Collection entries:
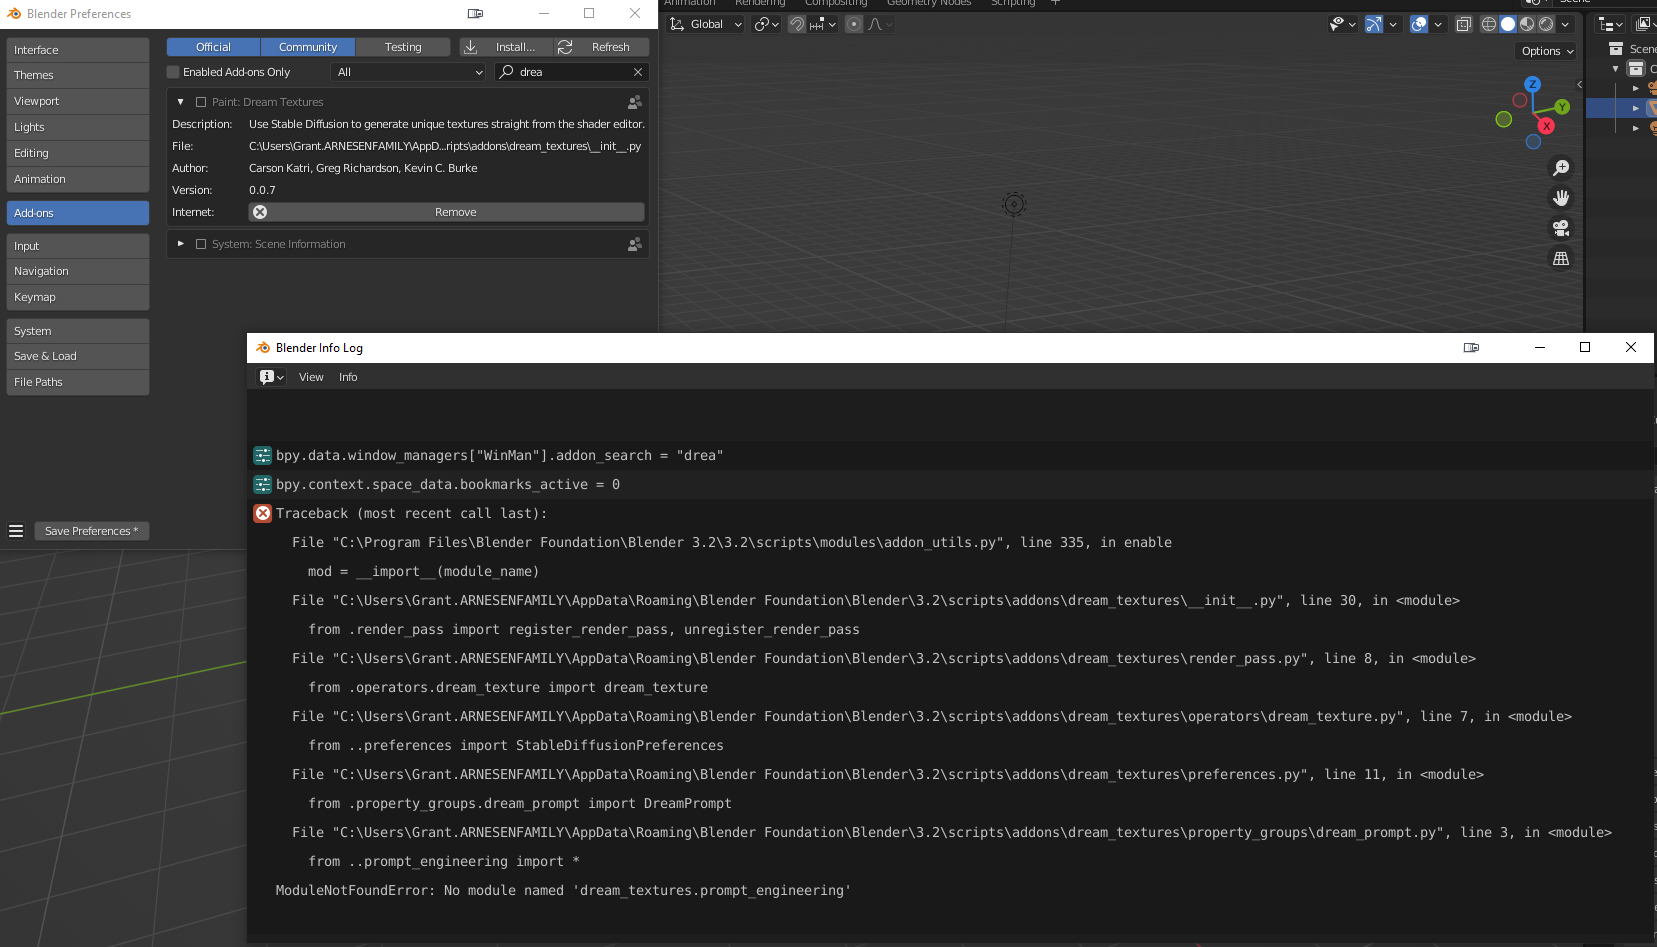Image resolution: width=1657 pixels, height=947 pixels.
Task: Activate the Pan hand icon in the viewport
Action: coord(1561,197)
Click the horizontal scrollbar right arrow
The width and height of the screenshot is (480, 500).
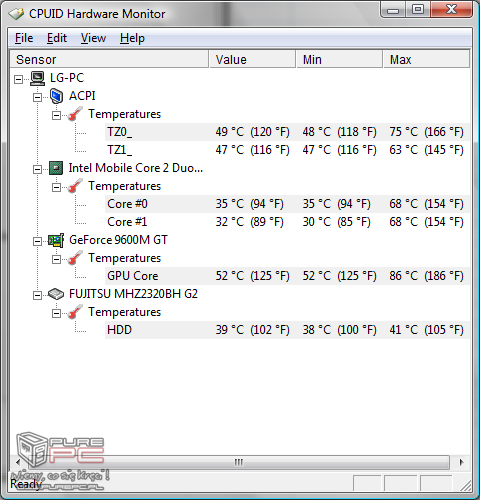(x=461, y=462)
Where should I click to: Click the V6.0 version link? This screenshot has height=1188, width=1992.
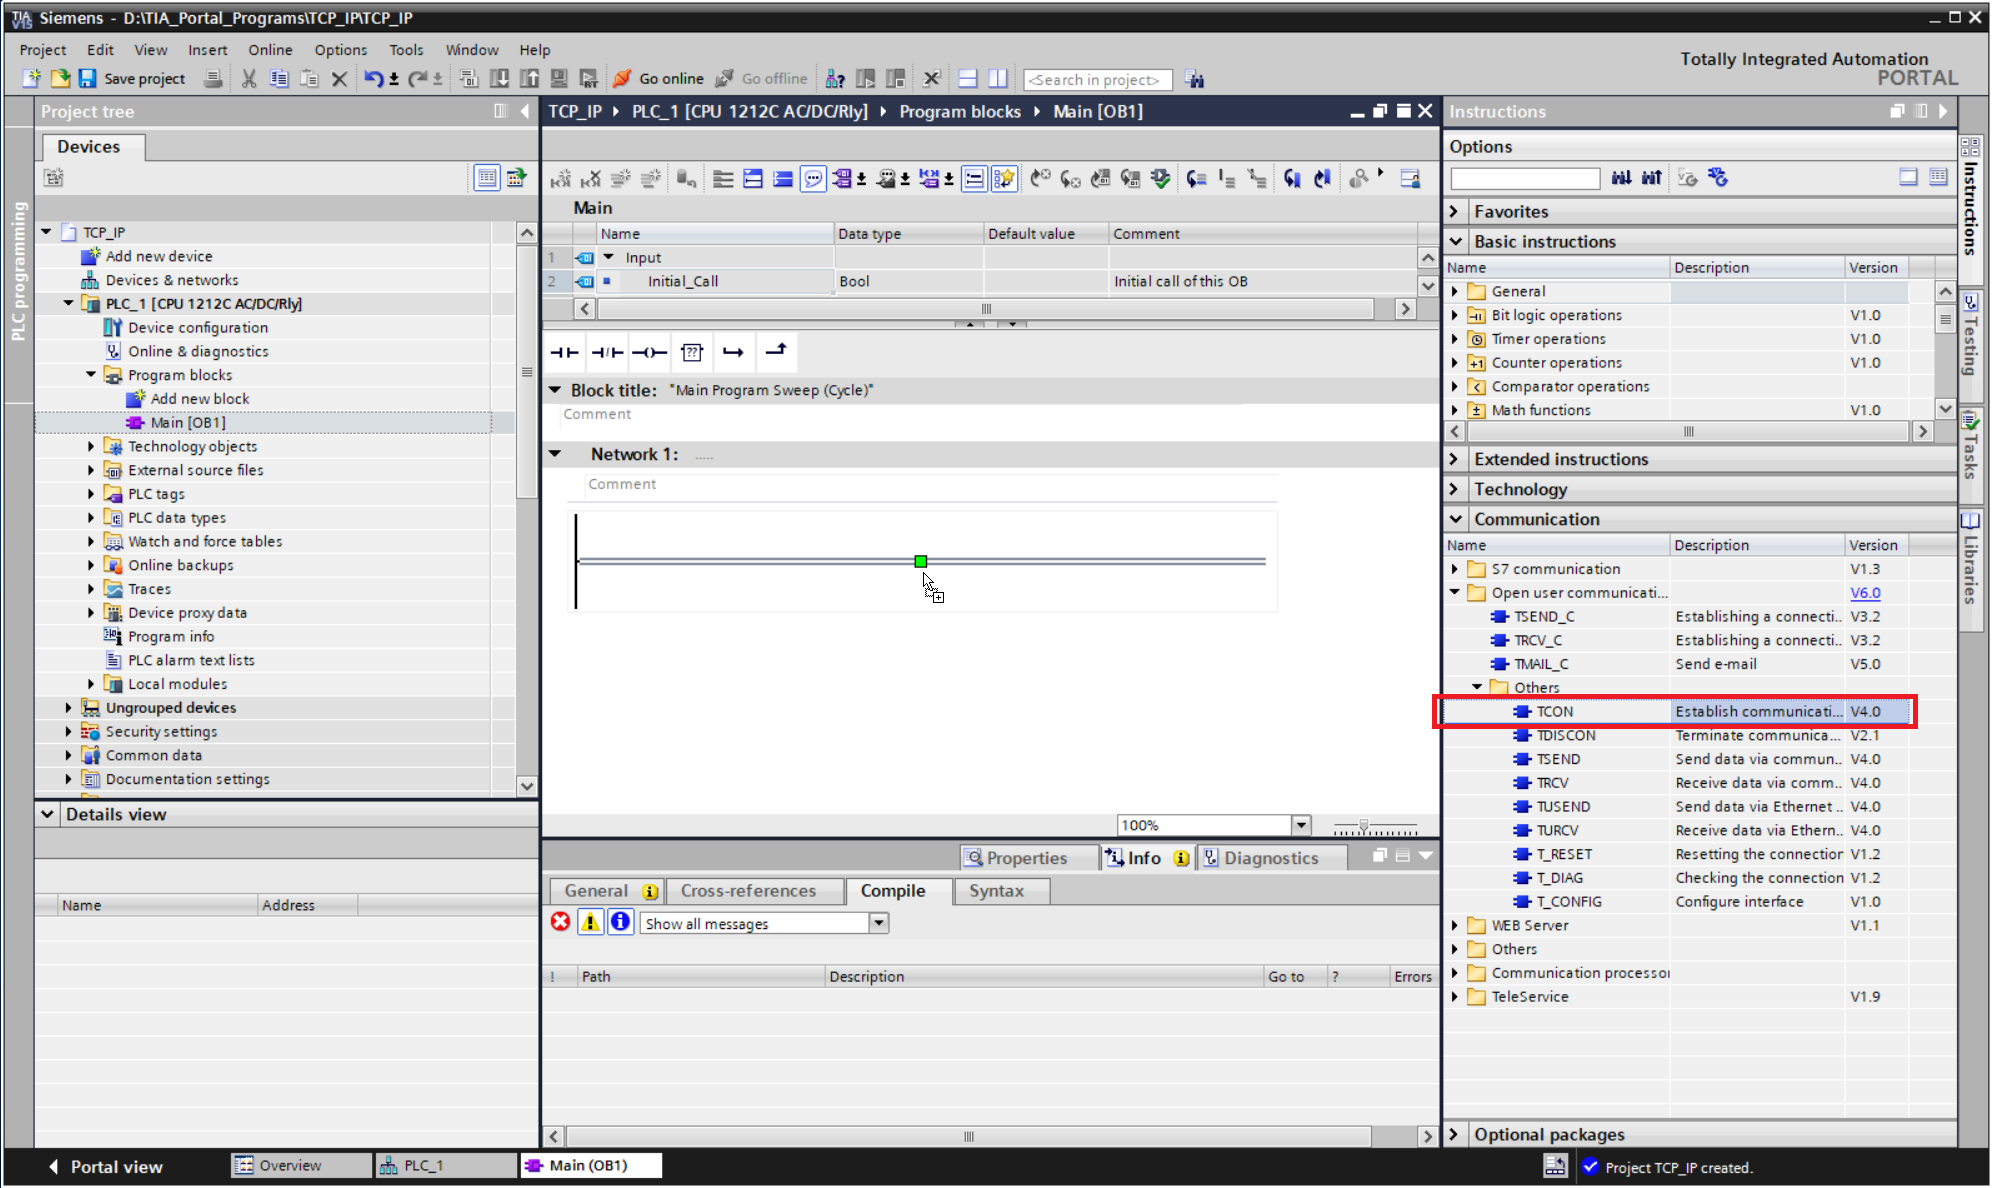1864,593
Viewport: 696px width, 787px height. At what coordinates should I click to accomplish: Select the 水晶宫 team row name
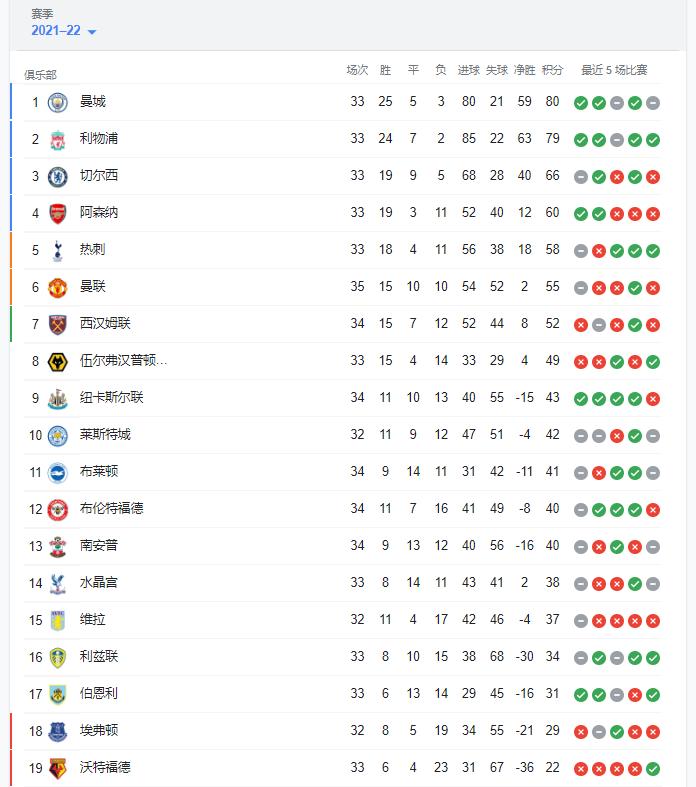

_Directive_. Rewrite all the entries above as a numbered list. Skip any blank lines, and leave the pictures out.

_Response below_.
1. Image resolution: width=1657 pixels, height=947 pixels.
2. Task: Activate the Pan hand icon in the viewport
3. Action: coord(1561,197)
4. Click the horizontal scrollbar right arrow
5. The width and height of the screenshot is (480, 500).
6. (x=461, y=462)
7. Where should I click to: Click the V6.0 version link? This screenshot has height=1188, width=1992.
8. 1864,593
9. Viewport: 696px width, 787px height. At what coordinates should I click to accomplish: Select the 水晶宫 team row name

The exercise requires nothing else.